Anon Jan 25: At UCR, there are four committee members. We each get a flash drive with electronic copies of the all the applications. Two committee members focus on the first half of the alphabet and two committee members focus on the second half. Any application that is picked out as promising by any committee member is then reviewed by the whole committee. Then we spend an afternoon face-to-face arguing for our favorites, generating an admissions list plus a list of people as backups and people who still require further evidence or examination before an admissions decision is made. Finally, the admissions offers need to be approved by the higher-level administrators -- including sometimes complicated discussions about scholarships and about funding foreign students.

Sean said...

Prof. Schwitzgebel,

What is it that members of admissions committees think when they pull an application from the pile and find an applicant who has completed an MA, for one reason or another, compared to when they pull an applicant with no MA but a very high undergrad gpa? On your blog you indicate that the latter is the more attractive option.
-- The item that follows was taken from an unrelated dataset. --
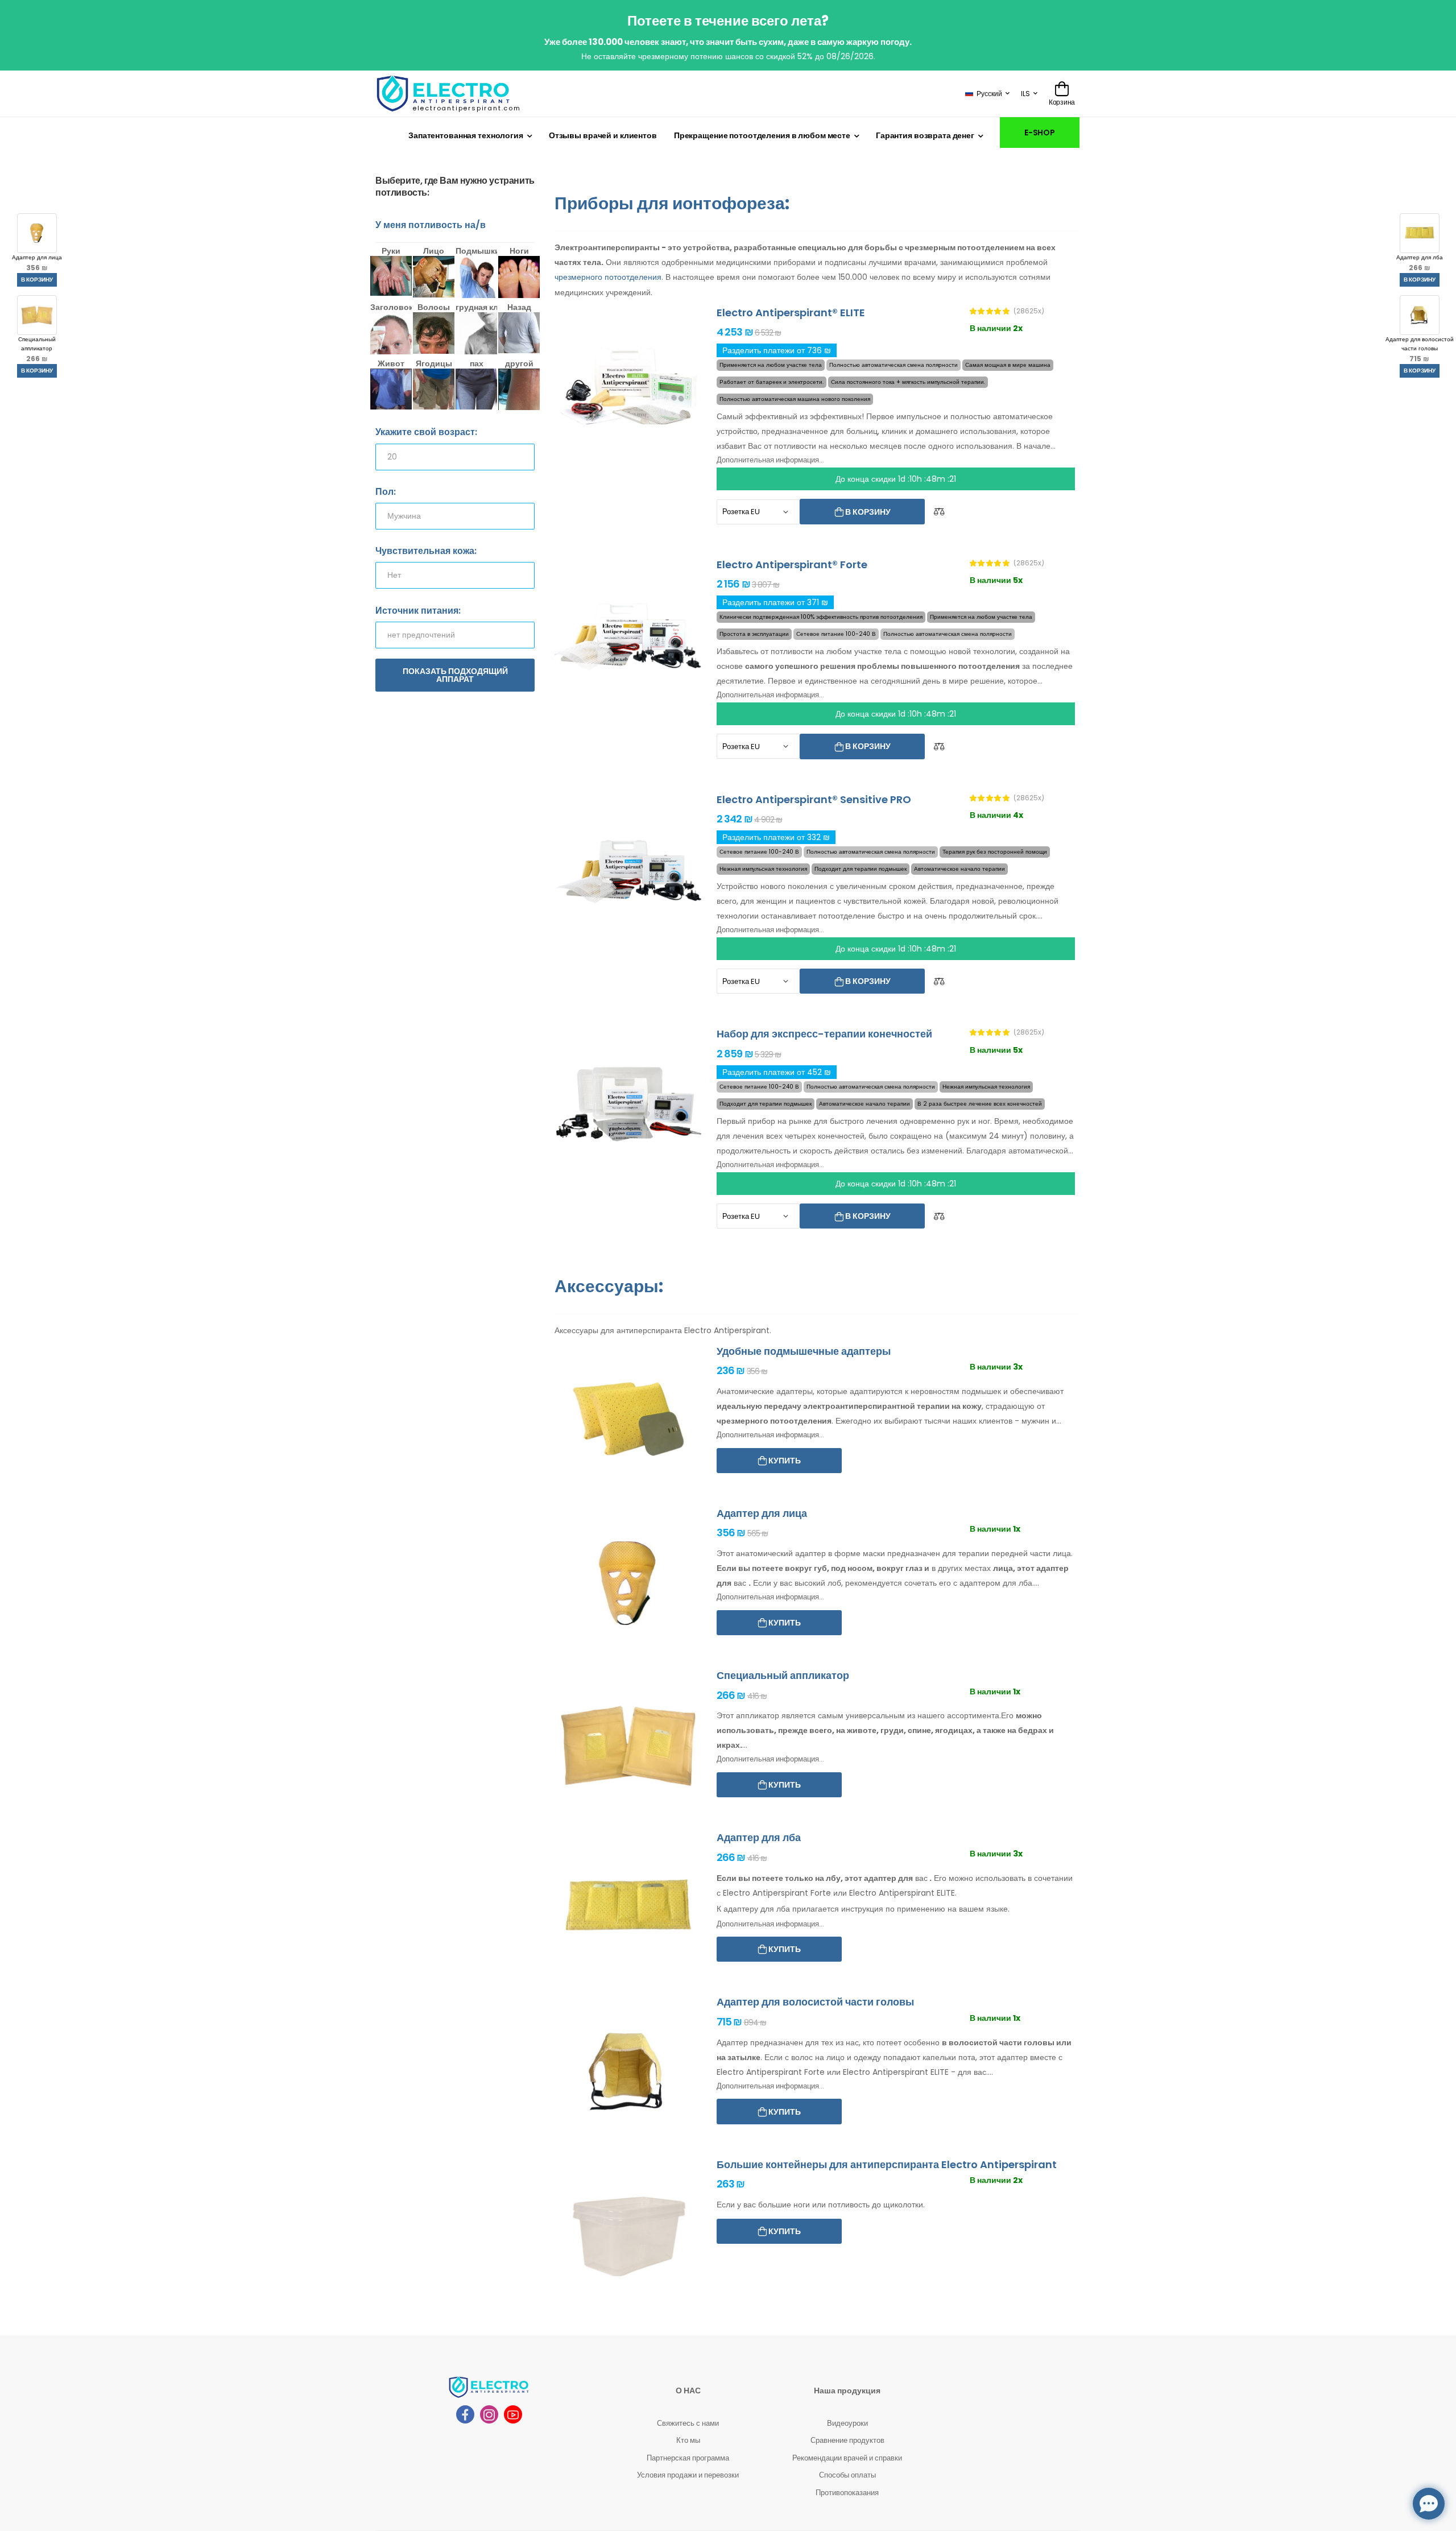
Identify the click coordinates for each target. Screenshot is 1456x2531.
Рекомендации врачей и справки (847, 2458)
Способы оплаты (847, 2475)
But why exactly? I'm sorry if this question is a bit vague. But, as a student with a mid 3s undergrad gpa, who is currently in a masters program, it is important for me to get inside the heads of the committee members to know where I stand.

Thanks a lot.

Eric Schwitzgebel said...

Sean, I think committee members' judgments on this issue vary a lot. But those who prefer the high GPA undergrad might be thinking that they would rather have someone who has demonstrated a sustained and consistent excellent academic performance over someone whose academic performance has been excellent only recently, even if the latter has more total education.

Another possible issue is how to evaluate the GPA of an MA program. For the lesser-known MA programs, there might be some worry that a 3.8 GPA is easier to achieve than a 3.8 GPA in a good undergrad institution. I'm not saying such worries would generally be merited, but they might nonetheless exist.